Task data:
○ ○ ○ ○
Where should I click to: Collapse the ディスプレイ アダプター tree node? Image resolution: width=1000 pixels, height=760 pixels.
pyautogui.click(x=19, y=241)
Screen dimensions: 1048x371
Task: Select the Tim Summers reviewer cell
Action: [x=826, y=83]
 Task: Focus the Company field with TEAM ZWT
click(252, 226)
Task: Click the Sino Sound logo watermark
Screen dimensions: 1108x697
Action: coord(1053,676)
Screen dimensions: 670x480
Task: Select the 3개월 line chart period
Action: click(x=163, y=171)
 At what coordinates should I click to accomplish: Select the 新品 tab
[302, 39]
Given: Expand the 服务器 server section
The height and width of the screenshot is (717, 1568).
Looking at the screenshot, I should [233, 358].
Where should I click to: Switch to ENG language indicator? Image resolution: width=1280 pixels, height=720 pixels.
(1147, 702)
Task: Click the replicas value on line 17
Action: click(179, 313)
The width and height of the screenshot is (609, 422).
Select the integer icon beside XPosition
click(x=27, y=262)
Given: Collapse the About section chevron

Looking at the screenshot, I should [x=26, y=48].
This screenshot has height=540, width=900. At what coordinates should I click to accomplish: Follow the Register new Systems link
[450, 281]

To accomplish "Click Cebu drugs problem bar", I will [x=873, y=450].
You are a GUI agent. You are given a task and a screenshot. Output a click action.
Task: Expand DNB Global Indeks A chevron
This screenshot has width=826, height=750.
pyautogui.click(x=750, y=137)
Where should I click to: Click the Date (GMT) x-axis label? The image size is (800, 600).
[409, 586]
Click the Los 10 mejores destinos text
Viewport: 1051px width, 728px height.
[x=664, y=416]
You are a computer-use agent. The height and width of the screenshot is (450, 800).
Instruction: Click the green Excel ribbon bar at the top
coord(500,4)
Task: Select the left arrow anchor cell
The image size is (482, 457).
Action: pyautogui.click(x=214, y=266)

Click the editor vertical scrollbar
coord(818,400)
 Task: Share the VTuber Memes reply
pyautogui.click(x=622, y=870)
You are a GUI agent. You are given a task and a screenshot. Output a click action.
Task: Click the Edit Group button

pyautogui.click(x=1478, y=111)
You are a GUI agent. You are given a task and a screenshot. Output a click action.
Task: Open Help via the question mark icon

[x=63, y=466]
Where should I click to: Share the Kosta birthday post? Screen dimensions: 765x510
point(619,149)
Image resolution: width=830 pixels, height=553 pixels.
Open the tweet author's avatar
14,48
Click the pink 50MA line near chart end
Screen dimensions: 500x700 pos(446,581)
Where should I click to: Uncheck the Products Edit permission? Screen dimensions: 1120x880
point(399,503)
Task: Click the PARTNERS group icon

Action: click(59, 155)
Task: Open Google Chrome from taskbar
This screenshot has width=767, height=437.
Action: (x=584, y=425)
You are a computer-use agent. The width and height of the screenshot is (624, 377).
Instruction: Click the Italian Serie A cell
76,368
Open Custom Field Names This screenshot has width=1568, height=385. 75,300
○ ○ ○ ○
What is expected: In the entries above, find each line that has the word "Expand". Copy it.

Answer for this exercise:
Given: Expand the 服务器 server section
Task: Expand DNB Global Indeks A chevron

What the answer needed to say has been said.